Dataset extract
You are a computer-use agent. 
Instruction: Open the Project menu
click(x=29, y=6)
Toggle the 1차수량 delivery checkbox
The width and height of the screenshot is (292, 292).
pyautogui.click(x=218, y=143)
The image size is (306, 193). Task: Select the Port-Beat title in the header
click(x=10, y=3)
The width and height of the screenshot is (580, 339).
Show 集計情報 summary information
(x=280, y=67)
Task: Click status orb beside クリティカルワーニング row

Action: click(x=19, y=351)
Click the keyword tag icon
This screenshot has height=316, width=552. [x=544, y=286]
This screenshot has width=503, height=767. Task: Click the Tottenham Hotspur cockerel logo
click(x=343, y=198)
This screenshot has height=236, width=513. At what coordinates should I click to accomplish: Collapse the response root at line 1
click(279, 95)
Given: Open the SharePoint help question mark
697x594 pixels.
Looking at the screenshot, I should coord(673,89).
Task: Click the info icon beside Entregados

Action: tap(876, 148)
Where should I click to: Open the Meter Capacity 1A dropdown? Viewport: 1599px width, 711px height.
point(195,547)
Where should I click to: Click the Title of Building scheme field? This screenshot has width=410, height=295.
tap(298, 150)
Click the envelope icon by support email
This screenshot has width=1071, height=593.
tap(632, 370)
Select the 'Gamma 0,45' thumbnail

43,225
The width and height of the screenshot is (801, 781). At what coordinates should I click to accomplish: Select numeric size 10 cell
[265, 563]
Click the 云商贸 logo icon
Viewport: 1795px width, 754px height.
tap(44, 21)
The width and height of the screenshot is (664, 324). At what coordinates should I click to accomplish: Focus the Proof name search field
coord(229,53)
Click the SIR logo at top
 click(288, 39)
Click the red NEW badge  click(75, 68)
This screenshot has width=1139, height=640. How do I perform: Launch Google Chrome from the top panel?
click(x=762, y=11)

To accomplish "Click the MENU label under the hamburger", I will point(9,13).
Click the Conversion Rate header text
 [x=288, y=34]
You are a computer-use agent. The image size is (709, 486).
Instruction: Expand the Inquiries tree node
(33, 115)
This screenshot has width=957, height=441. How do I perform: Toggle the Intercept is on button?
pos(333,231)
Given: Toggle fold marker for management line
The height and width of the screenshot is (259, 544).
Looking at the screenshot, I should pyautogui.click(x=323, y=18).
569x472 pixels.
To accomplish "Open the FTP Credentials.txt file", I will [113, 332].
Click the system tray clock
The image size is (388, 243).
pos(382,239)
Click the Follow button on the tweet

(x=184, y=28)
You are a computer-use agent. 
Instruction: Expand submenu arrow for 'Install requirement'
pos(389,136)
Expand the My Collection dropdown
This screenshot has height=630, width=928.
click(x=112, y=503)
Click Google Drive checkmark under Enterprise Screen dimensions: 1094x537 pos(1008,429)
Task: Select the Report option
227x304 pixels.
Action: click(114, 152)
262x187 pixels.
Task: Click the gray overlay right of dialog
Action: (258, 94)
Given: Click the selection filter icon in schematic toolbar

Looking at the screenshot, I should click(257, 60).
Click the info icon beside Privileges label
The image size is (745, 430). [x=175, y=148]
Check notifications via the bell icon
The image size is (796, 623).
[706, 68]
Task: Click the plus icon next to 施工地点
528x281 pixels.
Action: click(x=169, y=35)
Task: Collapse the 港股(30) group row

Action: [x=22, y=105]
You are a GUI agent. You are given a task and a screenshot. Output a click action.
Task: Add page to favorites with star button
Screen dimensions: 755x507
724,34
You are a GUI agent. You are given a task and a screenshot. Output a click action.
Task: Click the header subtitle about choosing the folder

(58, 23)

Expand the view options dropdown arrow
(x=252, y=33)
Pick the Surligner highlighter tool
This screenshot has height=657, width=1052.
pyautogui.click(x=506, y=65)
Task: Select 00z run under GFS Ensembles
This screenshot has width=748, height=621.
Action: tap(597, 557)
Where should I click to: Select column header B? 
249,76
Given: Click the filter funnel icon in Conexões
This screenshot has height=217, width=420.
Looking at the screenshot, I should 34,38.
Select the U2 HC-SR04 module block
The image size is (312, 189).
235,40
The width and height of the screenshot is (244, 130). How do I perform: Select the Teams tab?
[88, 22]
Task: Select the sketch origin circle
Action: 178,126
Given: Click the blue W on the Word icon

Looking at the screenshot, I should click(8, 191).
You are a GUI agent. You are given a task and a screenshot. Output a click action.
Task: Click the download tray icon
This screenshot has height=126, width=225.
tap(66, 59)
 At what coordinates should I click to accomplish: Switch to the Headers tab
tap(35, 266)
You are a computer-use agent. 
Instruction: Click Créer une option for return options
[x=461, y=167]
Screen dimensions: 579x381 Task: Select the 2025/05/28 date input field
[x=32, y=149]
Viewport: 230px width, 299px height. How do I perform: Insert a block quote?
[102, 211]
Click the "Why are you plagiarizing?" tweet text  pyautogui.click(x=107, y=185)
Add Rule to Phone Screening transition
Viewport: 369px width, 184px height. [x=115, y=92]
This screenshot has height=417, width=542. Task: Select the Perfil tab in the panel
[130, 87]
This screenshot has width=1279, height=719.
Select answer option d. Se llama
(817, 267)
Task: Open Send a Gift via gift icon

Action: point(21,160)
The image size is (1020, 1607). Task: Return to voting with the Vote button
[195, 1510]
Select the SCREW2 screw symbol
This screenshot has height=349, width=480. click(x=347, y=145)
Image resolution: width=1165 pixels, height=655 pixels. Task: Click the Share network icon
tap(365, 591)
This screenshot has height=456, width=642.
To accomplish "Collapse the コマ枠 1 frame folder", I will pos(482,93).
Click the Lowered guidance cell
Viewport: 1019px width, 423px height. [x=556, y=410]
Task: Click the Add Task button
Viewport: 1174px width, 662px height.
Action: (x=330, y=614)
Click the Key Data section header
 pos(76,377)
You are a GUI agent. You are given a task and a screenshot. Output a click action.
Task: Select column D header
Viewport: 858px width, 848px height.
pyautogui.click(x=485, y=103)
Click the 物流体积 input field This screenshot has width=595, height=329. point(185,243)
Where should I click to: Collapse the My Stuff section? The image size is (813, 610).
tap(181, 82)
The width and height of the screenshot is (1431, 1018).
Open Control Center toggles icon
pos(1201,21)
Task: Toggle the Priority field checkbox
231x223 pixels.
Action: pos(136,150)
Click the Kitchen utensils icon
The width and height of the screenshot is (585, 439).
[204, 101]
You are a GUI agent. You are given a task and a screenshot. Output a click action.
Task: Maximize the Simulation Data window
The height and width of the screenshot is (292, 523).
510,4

Your objective
Extract the lines of the preceding material that run from the line with "Click the SIR logo at top" through the line with "569x472 pixels.", inclusive, reproducing them exactly and adding nothing.

Output of the exercise
Click the SIR logo at top
 click(288, 39)
Click the red NEW badge  click(75, 68)
This screenshot has width=1139, height=640. How do I perform: Launch Google Chrome from the top panel?
click(x=762, y=11)

To accomplish "Click the MENU label under the hamburger", I will point(9,13).
Click the Conversion Rate header text
 [x=288, y=34]
You are a computer-use agent. The image size is (709, 486).
Instruction: Expand the Inquiries tree node
(33, 115)
This screenshot has width=957, height=441. How do I perform: Toggle the Intercept is on button?
pos(333,231)
Given: Toggle fold marker for management line
The height and width of the screenshot is (259, 544).
Looking at the screenshot, I should pyautogui.click(x=323, y=18).
569x472 pixels.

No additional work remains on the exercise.